Persoalan Seputar Kampanye Pemilu

Oleh: Syahdi, S.H
(Pemerhati Hukum Tata Negara)

Masa kampanye untuk pemilu 2019 berlangsung selama lebih dari 200 hari. Waktu yang sangat lama jika dibandingkan dengan masa kampanye tahun 2004, 2009 dan 2014 lalu hanya sekitar 21 hari.
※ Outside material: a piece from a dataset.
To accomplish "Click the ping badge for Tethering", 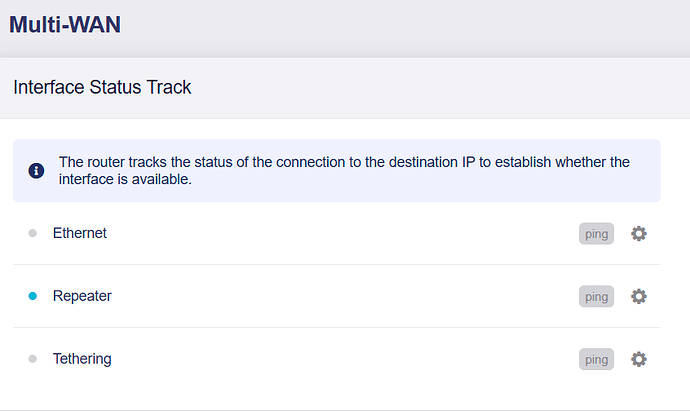I will pyautogui.click(x=596, y=359).
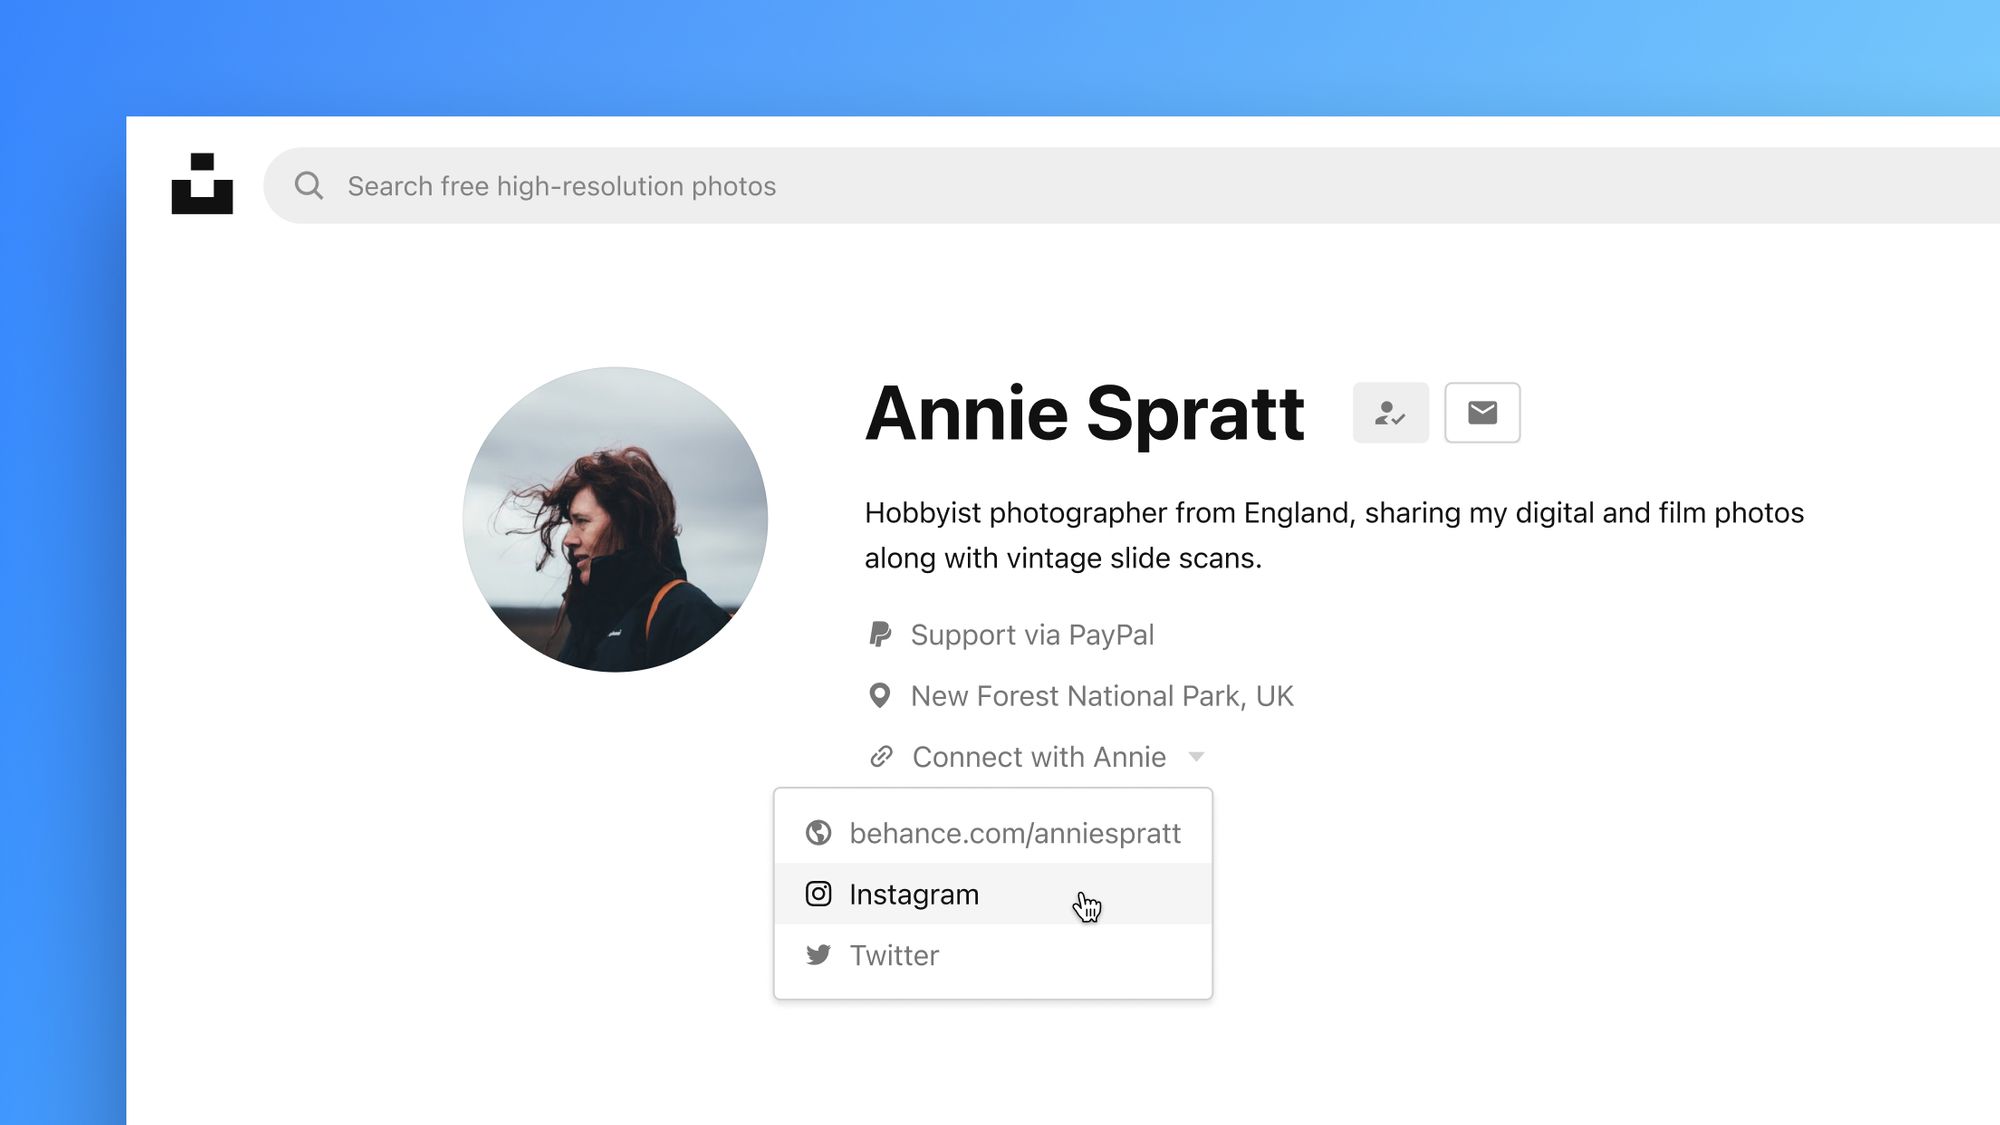The width and height of the screenshot is (2000, 1125).
Task: Click the search photos input field
Action: tap(1130, 185)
Lamanya masa kampanye pada pemilu 2019 ini dalam praktik membuat lembaga pengawas pemilu bekerja ekstra dalam melakukan pengawasan terhadap segala kemungkinan terjadinya pelanggaran kampanye pemilu.

Karena itu menyikapi kemungkinan-kemungkunan itu, ada beberapa hal yang perlu mendapat perhatian kita bersama yaitu: soal Alat Peraga Kampanye (APK), Bahan Kampanye, dan pelanggaran kampanye pemilu.

1. Alat Peraga Kampanye (APK)

Mengenai APK ini diatur dalam UU No. 7 Tahun 2017 Tentang Pemilu, Peraturan KPU No. 23 Tahun 2018 Tentang Kampanye Pemilu dan Keputusan KPU No. 1096/PL.01.5-Kpt/06/KPU/IX/2018. 

Pasal 1 angka 28 Peraturan KPU No. 23 Tahun 2018 menyatakan bahwa Alat Peraga Kampanye adalah semua benda atau bentuk lain yang memuat visi, misi, program, dan/atau informasi lainnya dari Peserta Pemilu, simbol atau gambar Peserta Pemilu, yang dipasang untuk keperluan kampanye yang bertujuan untuk mengajak orang memilih Peserta Pemilu tertentu.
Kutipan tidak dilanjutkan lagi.